EXERCISE INSTRUCTIONS:
Reproduce the records starting at the line that contains "The image size is (1509, 943)." and running to the last line, exactly and in full.

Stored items

· · · · ·

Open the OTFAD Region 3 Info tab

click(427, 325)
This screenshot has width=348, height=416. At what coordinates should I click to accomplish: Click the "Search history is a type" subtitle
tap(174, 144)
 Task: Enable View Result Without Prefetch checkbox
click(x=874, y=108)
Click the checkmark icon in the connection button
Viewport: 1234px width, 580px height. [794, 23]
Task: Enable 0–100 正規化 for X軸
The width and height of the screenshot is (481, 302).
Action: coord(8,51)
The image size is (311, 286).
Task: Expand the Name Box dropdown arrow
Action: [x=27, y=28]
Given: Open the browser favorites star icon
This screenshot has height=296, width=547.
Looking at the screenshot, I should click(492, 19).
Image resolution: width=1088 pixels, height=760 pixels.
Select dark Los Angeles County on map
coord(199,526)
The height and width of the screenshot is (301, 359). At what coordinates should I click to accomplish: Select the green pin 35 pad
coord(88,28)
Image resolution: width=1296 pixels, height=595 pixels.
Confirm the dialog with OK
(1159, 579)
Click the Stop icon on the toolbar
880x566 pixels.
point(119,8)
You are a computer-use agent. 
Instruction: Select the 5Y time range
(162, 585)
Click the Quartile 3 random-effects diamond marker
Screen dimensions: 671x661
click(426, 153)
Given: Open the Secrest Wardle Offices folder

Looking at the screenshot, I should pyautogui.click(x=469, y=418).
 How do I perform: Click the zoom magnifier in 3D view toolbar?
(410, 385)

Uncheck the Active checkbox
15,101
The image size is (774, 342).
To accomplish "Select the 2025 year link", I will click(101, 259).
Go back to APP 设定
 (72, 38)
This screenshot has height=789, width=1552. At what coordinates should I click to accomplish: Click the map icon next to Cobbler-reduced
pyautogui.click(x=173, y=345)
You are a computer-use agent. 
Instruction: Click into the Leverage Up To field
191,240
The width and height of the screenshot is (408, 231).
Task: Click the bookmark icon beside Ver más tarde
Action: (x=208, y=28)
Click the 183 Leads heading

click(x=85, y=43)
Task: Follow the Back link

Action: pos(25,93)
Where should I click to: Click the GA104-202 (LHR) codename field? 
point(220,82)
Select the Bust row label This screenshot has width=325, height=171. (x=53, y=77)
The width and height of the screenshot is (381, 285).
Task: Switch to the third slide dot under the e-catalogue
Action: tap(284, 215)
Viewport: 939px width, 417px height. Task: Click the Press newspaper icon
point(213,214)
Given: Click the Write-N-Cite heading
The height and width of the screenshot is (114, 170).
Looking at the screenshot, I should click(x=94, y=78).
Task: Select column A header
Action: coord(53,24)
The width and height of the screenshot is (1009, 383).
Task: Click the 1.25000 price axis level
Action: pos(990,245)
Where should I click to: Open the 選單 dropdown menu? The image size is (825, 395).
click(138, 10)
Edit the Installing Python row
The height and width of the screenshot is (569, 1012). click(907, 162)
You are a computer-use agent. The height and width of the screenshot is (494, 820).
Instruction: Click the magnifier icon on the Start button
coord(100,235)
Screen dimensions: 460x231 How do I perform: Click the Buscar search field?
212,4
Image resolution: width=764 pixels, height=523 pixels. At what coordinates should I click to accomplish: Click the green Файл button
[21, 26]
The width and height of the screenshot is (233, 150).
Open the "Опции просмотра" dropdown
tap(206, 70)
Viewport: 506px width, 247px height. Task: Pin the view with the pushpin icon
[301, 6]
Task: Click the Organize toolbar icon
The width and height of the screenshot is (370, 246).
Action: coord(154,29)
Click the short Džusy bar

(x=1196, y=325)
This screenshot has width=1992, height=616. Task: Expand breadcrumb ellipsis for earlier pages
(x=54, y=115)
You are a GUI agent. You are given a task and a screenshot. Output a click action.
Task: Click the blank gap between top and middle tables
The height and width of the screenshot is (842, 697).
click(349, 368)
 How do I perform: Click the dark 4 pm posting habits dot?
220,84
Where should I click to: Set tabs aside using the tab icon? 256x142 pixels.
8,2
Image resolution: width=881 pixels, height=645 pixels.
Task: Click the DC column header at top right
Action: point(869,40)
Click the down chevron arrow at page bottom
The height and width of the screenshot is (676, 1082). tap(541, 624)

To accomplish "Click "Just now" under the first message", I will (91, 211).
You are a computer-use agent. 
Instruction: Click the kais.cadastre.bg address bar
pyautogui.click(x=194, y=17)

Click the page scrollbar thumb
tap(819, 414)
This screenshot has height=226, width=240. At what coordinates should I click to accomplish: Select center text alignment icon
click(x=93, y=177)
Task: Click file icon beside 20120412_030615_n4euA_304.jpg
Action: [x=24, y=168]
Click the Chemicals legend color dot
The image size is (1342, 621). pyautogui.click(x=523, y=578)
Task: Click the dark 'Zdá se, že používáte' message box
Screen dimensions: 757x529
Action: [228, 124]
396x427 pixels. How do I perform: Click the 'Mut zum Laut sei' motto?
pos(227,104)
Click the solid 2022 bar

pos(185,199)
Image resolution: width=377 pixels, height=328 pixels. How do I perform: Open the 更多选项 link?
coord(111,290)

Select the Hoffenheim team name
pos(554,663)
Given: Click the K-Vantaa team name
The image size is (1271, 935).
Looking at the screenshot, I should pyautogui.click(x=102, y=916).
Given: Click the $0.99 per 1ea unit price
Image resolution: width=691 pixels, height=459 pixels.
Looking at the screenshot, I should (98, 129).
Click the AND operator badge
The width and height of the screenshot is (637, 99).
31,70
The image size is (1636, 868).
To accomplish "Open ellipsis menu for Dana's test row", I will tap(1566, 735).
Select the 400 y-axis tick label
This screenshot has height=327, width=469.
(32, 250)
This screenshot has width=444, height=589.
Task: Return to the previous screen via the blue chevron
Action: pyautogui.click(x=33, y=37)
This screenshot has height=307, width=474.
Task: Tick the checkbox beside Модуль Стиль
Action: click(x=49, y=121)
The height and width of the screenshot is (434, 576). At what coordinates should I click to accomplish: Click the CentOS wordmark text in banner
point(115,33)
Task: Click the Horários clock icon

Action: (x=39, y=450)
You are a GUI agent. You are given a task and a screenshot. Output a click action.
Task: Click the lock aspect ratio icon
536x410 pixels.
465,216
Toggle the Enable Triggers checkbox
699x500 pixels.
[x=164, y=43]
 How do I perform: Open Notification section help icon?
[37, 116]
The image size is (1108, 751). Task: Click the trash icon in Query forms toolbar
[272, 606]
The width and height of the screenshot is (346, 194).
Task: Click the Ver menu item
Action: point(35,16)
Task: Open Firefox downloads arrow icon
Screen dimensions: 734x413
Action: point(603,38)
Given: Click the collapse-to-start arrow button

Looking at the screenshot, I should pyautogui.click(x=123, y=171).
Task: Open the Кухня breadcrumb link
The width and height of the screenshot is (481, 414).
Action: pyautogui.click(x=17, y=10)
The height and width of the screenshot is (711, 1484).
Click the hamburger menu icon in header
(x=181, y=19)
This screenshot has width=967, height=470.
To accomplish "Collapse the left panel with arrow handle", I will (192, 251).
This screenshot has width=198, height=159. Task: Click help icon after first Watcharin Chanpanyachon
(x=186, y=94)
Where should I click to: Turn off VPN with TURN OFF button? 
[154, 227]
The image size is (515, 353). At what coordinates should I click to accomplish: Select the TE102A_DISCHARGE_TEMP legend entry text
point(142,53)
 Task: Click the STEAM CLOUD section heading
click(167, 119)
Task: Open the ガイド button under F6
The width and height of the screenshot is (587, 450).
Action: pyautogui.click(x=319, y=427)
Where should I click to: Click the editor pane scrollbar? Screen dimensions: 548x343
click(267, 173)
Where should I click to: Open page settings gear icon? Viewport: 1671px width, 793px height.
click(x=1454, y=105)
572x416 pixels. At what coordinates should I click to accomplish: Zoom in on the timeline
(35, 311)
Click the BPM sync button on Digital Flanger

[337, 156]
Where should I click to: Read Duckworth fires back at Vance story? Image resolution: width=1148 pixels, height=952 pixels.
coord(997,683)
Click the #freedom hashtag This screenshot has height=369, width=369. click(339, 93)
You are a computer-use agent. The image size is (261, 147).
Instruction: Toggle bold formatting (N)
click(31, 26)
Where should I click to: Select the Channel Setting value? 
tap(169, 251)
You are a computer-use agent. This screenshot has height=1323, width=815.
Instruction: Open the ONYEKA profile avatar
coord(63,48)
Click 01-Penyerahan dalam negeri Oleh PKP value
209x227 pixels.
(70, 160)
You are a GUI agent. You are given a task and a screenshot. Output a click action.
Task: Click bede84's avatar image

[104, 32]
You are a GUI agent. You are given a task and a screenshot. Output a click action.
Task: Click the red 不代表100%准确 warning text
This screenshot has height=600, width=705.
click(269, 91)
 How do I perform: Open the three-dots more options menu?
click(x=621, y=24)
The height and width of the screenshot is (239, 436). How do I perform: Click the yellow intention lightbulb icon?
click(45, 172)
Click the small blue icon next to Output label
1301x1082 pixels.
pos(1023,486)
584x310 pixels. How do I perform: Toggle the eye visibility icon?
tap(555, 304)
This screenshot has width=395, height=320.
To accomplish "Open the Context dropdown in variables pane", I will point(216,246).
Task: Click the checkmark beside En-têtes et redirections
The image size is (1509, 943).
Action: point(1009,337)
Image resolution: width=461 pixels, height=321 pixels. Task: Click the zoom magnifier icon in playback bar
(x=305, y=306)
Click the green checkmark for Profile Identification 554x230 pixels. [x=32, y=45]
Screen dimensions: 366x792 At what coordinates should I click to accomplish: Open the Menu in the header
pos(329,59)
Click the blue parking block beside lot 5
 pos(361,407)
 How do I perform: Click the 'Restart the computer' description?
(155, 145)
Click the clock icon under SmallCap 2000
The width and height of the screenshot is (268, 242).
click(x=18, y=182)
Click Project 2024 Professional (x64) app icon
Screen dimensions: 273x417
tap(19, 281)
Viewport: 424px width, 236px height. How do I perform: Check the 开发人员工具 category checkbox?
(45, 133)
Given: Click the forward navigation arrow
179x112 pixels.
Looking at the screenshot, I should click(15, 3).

· · · · ·

OUTPUT FOR THIS EXERCISE:
The image size is (1509, 943).
Action: point(1009,337)
Image resolution: width=461 pixels, height=321 pixels. Task: Click the zoom magnifier icon in playback bar
(x=305, y=306)
Click the green checkmark for Profile Identification 554x230 pixels. [x=32, y=45]
Screen dimensions: 366x792 At what coordinates should I click to accomplish: Open the Menu in the header
pos(329,59)
Click the blue parking block beside lot 5
 pos(361,407)
 How do I perform: Click the 'Restart the computer' description?
(155, 145)
Click the clock icon under SmallCap 2000
The width and height of the screenshot is (268, 242).
click(x=18, y=182)
Click Project 2024 Professional (x64) app icon
Screen dimensions: 273x417
tap(19, 281)
Viewport: 424px width, 236px height. How do I perform: Check the 开发人员工具 category checkbox?
(45, 133)
Given: Click the forward navigation arrow
179x112 pixels.
Looking at the screenshot, I should click(15, 3).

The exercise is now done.